Ci parli un po’ di sé oltre la scrittura: come trascorre il suo tempo libero? C’è un’attività, un interesse, un luogo in cui si rifugia per ricaricarsi o trovare ispirazione?
Oltre alla scrittura mi piace molto dipingere: è un momento in cui tutto si ferma e finalmente posso sentire davvero ciò che altrimenti rimarrebbe confuso dentro di me. L’arte mi dà la possibilità di stare al mondo in modo più profondo: è una forma di ricerca, di guarigione.
Spesso si tende a sottovalutare la sensibilità degli adolescenti di fronte ai grandi temi dell’umanità. Lei invece ha dimostrato una forte consapevolezza e profondità. Cosa l’aiuta ad alimentare questa attenzione verso ciò che accade nel mondo?
Mi aiutano a restare attenta principalmente l’arte e la lettura, che per me sono forme di educazione al sentire, così come le persone con cui riesco ad avere legami sinceri: i dialoghi profondi, gli sguardi autentici mi fanno credere che esista ancora una forma di umanità capace di ascoltarsi. L’empatia è qualcosa che ho sempre sentito in modo forte, viscerale. Spesso è faticoso, perché si rischia di essere sopraffatti. Credo che la sensibilità non sia una qualità da coltivare, ma una condizione dell’anima che si sceglie ogni giorno di non zittire.
Guardando al futuro: ha già in mente percorsi di studio o ambiti professionali che vorrebbe esplorare?
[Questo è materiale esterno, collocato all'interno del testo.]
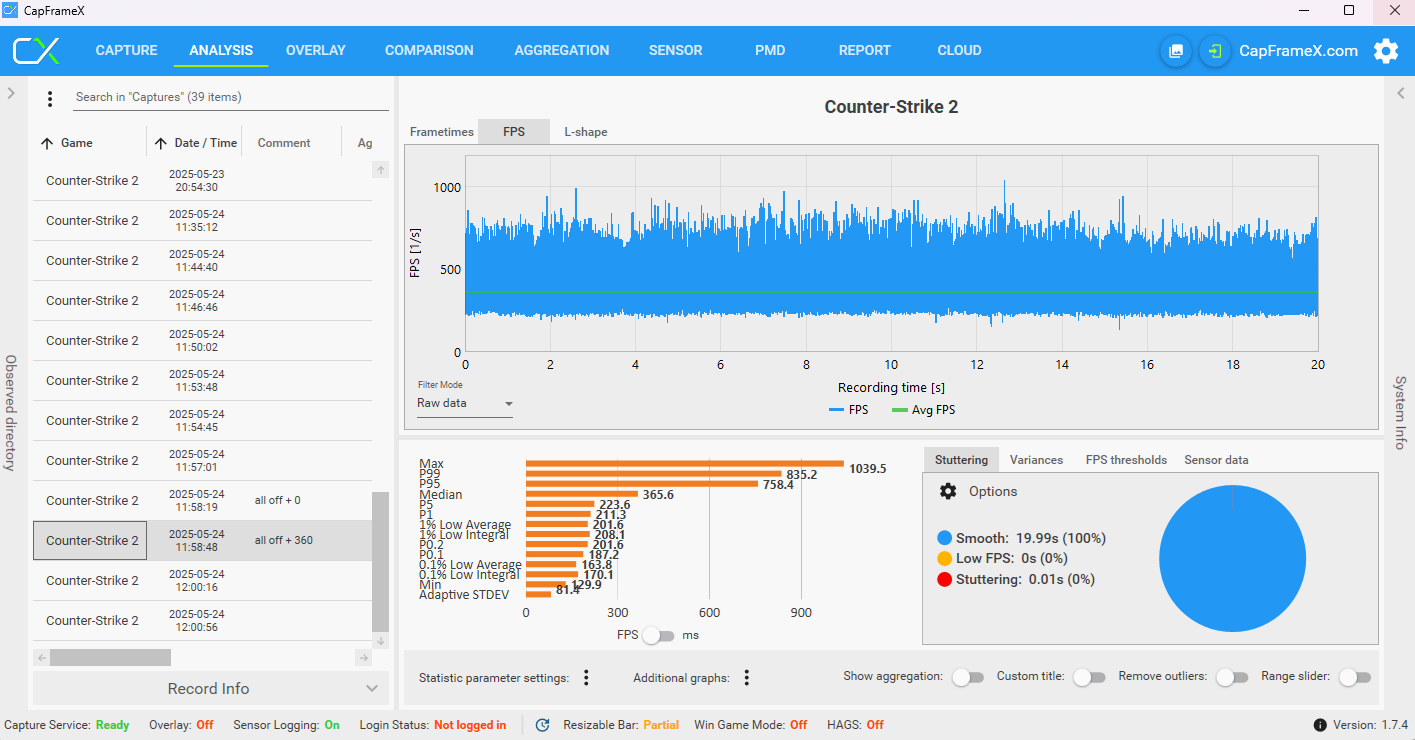Open Statistic parameter settings three-dot menu
The height and width of the screenshot is (740, 1415).
pos(586,678)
La scrittura continuerà a far parte della sua vita, magari in forme nuove?
Mi piacerebbe studiare Medicina, sia per il fascino che da sempre provo per la complessità del corpo umano sia perché sento profondamente un forte bisogno di aiutare gli altri. Credo che vedere il dolore da vicino e provare ad alleviarlo sia la modalità più concreta con cui poter essere d’aiuto a chi mi circonda. L’arte e la scrittura, declinate nelle loro varie sfumature, resteranno comunque una parte di me, che continuerò a coltivare per migliorarmi.
Infine, se potesse mandare un messaggio ai suoi coetanei attraverso questo premio, cosa direbbe loro?
Non abbiate paura di sentire. Di soffrire, di amare, di essere fragili. La sensibilità non è un difetto: è il modo più autentico di stare al mondo.